(Stored data)
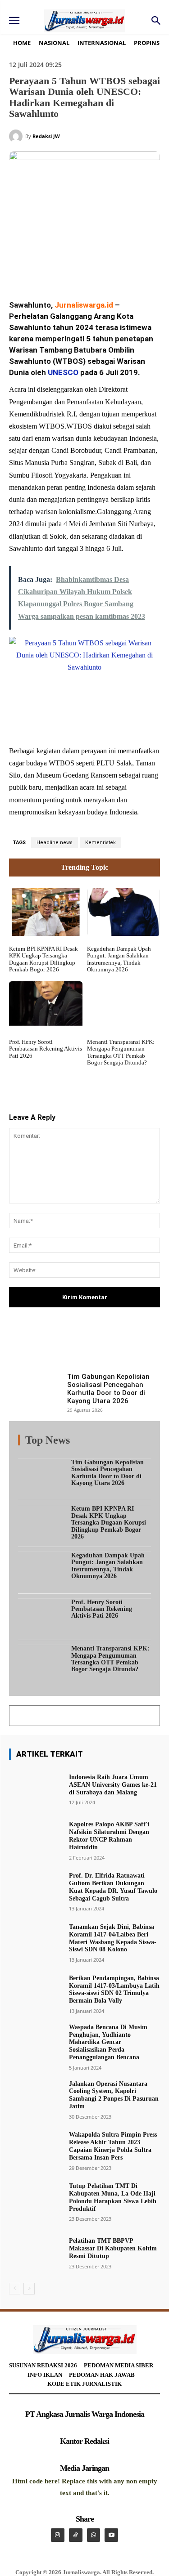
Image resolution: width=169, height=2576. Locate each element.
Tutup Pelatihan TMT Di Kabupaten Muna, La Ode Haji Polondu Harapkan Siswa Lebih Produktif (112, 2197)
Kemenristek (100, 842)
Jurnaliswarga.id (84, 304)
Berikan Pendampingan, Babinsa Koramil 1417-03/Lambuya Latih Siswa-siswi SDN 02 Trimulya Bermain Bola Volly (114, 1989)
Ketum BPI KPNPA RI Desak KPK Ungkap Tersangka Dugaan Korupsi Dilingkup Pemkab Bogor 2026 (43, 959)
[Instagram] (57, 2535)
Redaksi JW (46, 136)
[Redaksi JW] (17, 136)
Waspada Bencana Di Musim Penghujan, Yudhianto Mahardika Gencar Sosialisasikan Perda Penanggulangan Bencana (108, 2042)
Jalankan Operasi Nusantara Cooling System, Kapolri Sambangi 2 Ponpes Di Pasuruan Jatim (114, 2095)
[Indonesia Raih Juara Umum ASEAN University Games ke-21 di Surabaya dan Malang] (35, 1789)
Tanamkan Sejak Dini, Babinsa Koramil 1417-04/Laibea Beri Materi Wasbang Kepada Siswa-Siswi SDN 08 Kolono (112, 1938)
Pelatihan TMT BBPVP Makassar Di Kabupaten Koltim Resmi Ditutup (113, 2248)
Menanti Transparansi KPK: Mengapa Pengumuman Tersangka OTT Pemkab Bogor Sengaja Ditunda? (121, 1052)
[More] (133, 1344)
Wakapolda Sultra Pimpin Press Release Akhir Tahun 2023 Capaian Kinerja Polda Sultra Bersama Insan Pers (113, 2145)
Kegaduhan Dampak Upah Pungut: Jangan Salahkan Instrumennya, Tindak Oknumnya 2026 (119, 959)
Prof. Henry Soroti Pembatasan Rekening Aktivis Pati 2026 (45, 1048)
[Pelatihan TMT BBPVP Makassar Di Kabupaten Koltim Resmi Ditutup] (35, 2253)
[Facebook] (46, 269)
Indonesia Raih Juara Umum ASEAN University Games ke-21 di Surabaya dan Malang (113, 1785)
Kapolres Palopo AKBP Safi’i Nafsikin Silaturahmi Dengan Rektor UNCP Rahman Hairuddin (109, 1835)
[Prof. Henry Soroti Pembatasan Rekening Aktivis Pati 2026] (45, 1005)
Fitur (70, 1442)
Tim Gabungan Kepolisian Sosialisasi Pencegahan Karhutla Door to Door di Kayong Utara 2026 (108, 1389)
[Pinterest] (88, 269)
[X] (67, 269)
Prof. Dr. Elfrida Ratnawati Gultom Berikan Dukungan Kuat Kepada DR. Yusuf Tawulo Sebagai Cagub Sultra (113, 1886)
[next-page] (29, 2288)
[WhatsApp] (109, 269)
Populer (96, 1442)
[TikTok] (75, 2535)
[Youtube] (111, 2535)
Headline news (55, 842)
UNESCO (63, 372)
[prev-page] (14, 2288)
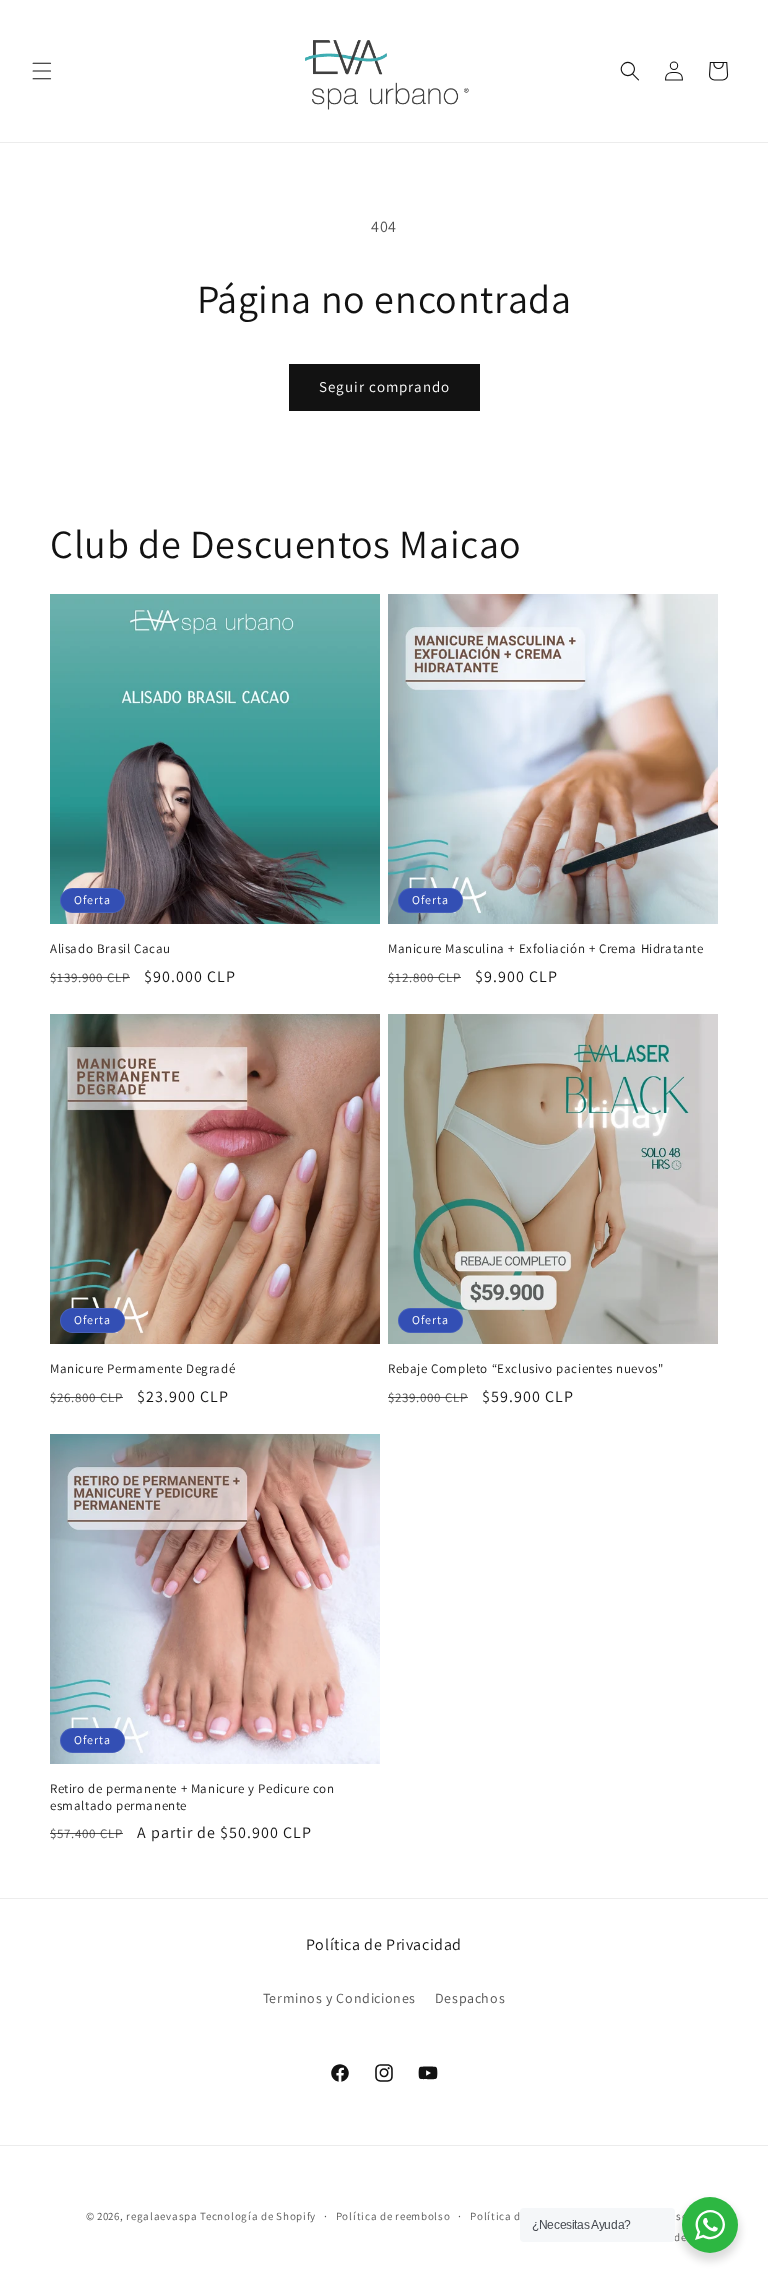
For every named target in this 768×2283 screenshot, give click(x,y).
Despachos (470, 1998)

* * *

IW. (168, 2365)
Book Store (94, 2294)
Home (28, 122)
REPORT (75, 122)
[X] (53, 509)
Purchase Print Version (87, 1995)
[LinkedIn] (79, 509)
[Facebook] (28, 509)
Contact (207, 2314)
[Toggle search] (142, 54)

■ **About this exercise**
Reproduce the entries above exactly, but only the lines between the line holding "Menanti Transparansi KPK: Mengapa" and the line holding "Kapolres Palopo AKBP", inclusive.

■ **Written response**
Menanti Transparansi KPK: Mengapa Pengumuman Tersangka OTT Pemkab Bogor Sengaja Ditunda? (121, 1052)
[More] (133, 1344)
Wakapolda Sultra Pimpin Press Release Akhir Tahun 2023 Capaian Kinerja Polda Sultra Bersama Insan Pers (113, 2145)
Kegaduhan Dampak Upah Pungut: Jangan Salahkan Instrumennya, Tindak Oknumnya 2026 (119, 959)
Prof. Henry Soroti Pembatasan Rekening Aktivis Pati 2026 (45, 1048)
[Pelatihan TMT BBPVP Makassar Di Kabupaten Koltim Resmi Ditutup] (35, 2253)
[Facebook] (46, 269)
Indonesia Raih Juara Umum ASEAN University Games ke-21 di Surabaya dan Malang (113, 1785)
Kapolres Palopo AKBP Safi’i Nafsikin Silaturahmi Dengan Rektor UNCP Rahman Hairuddin (109, 1835)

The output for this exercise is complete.